Masterarbeit, 2025
161 Seiten, Note: 1,3
Die Arbeit zeigt, dass ESG-Informationen (Environmental, Social and Governance) systematisch in eine strukturierte, vergleichbare und standardisierte Berichtslogik umgesetzt werden können, was zu einem konzeptionellen ESG-Jahresabschluss führt. Dieses Rahmenwerk besteht aus einer ESG-Bilanz, die in drei funktionale Kategorien unterteilt ist – nachhaltige Vermögenswerte, nachhaltige Verbindlichkeiten sowie Kontroll- und Kontextvariablen – sowie einer ESG-Gewinn- und Verlustrechnung, die nachhaltige Erträge und Aufwendungen ausweist. Zwar sind Kontroll- und Kontextvariablen methodisch Teil der ESG-Bilanzlogik, sie können jedoch nicht quantitativ ausgewiesen werden und werden daher auf einer separaten Erläuterungsebene, dem Lagebericht, dargestellt. Diese dreiteilige Struktur (Bilanz, Gewinn- und Verlustrechnung, Lagebericht) spiegelt die aktuelle regulatorische Realität wider und schafft die Grundlage für die künftige Integration quantitativer und qualitativer ESG-Informationen.
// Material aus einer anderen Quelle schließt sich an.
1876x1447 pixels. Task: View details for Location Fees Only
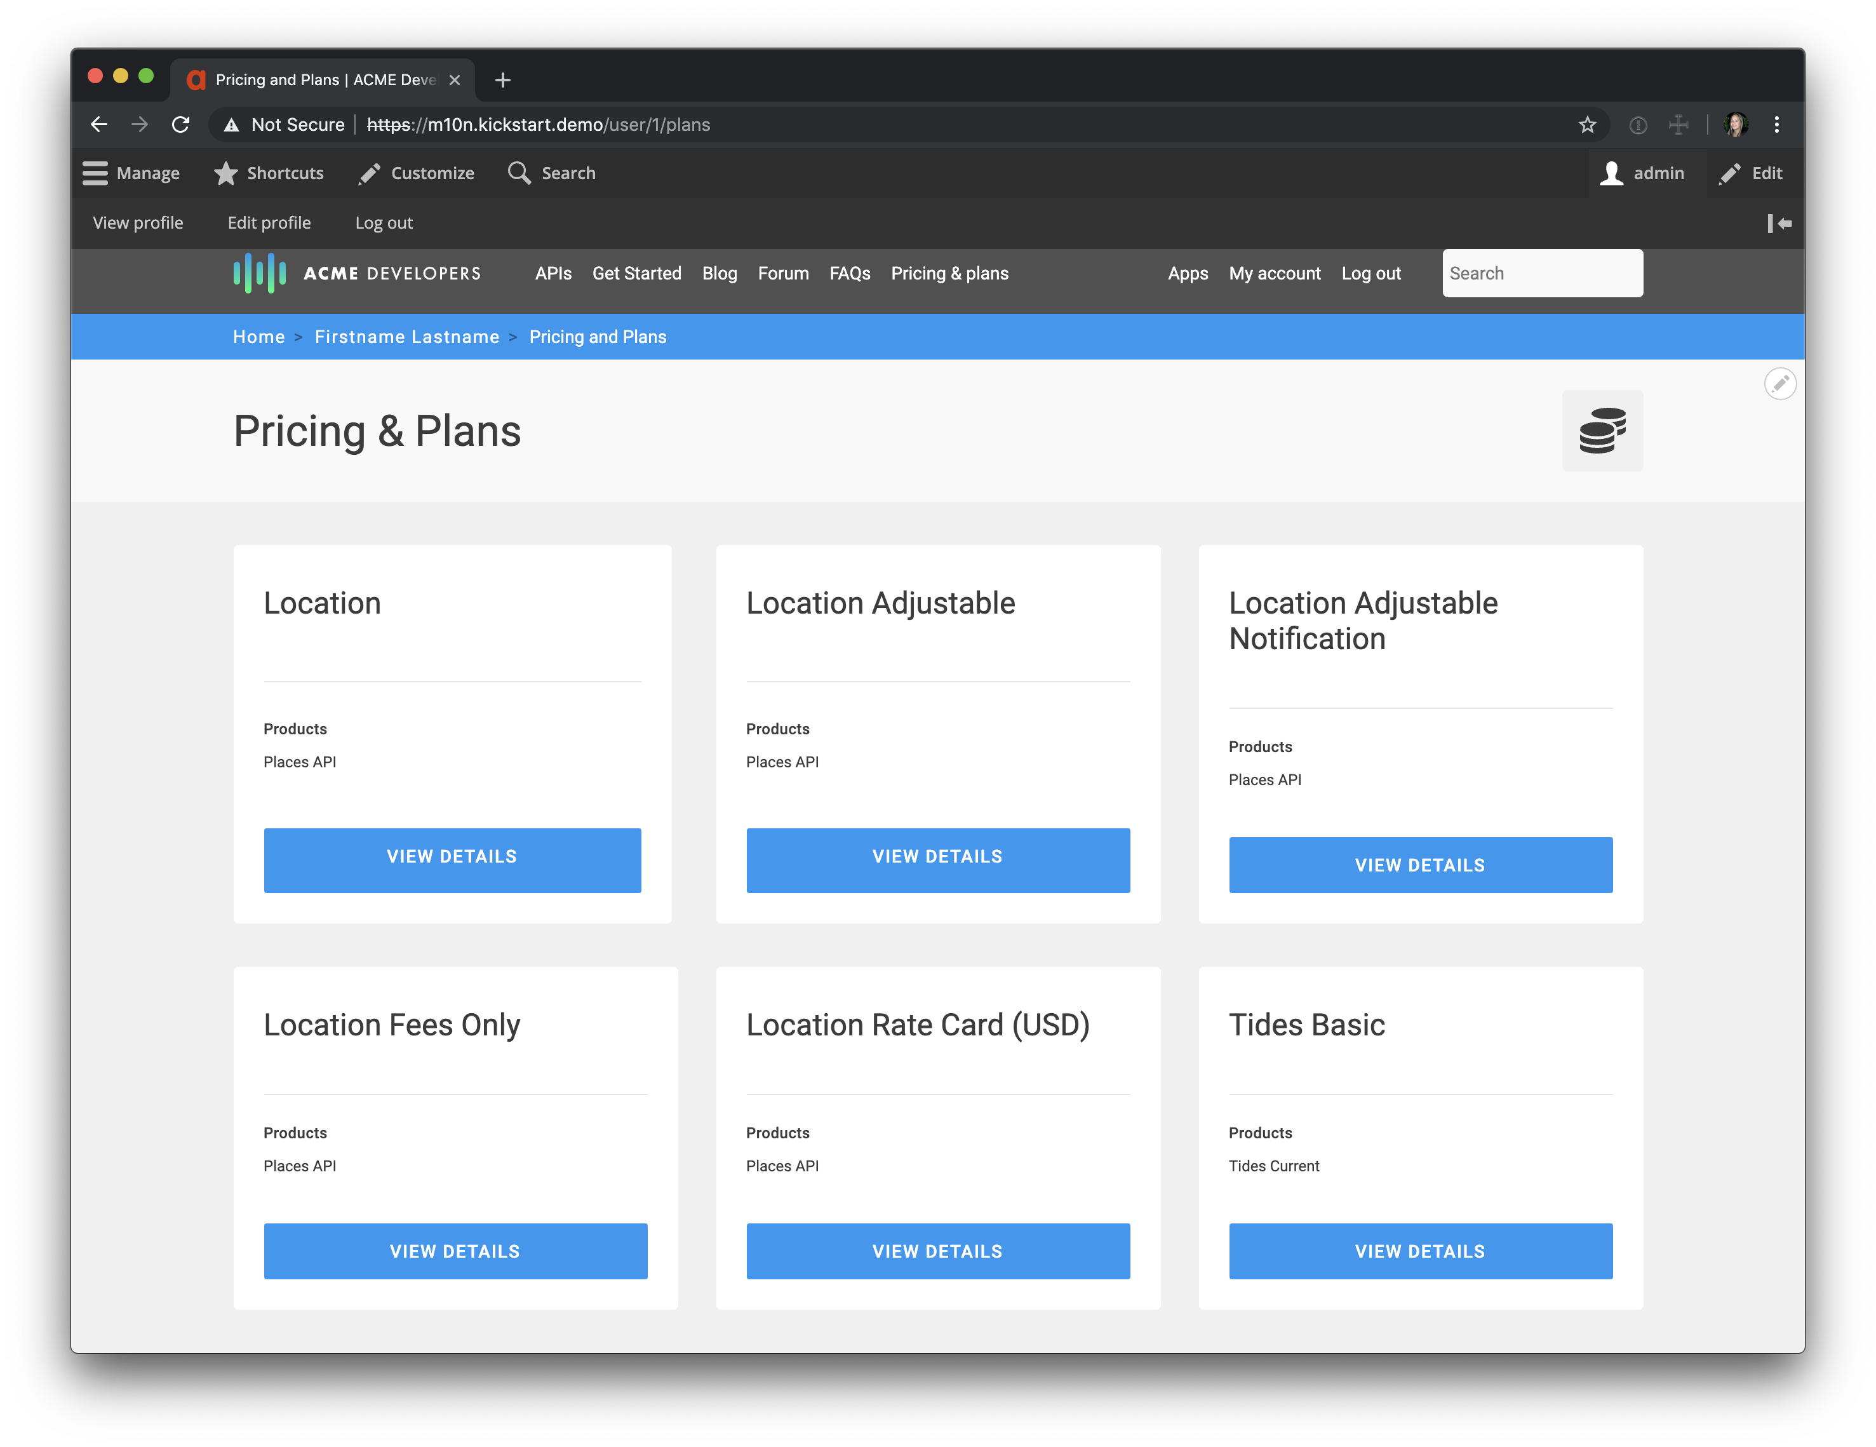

Insgesamt wurden 878 quantitative Indikatoren in 122 Funktionsgruppen zusammengefasst. Die Ergebnisse zeigen eine deutliche Dominanz von Umweltindikatoren, während soziale und Governance-Indikatoren weniger ausgeprägt sind und eine ähnliche Größenordnung aufweisen. Anhand einheitlicher Bilanzierungs- und Klassifizierungskriterien – Kontrolle, Verpflichtung, wirtschaftlicher Nutzen – lässt sich bestimmen, welche Indikatoren als Vermögenswerte oder Verbindlichkeiten ausgewiesen werden können, während Kontroll- und Kontextvariablen außerhalb des Kernabschlusses in einer für die Berichterstattung relevanten Weise strukturiert und erfasst werden. Insgesamt zeigt die Studie, dass eine standardisierte, rechnungslegungsorientierte Darstellung von ESG-Informationen praktikabel ist und die Vergleichbarkeit sowie die Struktur der
Nachhaltigkeitsberichterstattung verbessert. Die Ergebnisse tragen zur konzeptionellen Integration von ESG-Informationen in die Finanzberichterstattung bei und eröffnen theoretische und praktische Perspektiven für die künftige Harmonisierung von ESG- und Rechnungslegungssystemen.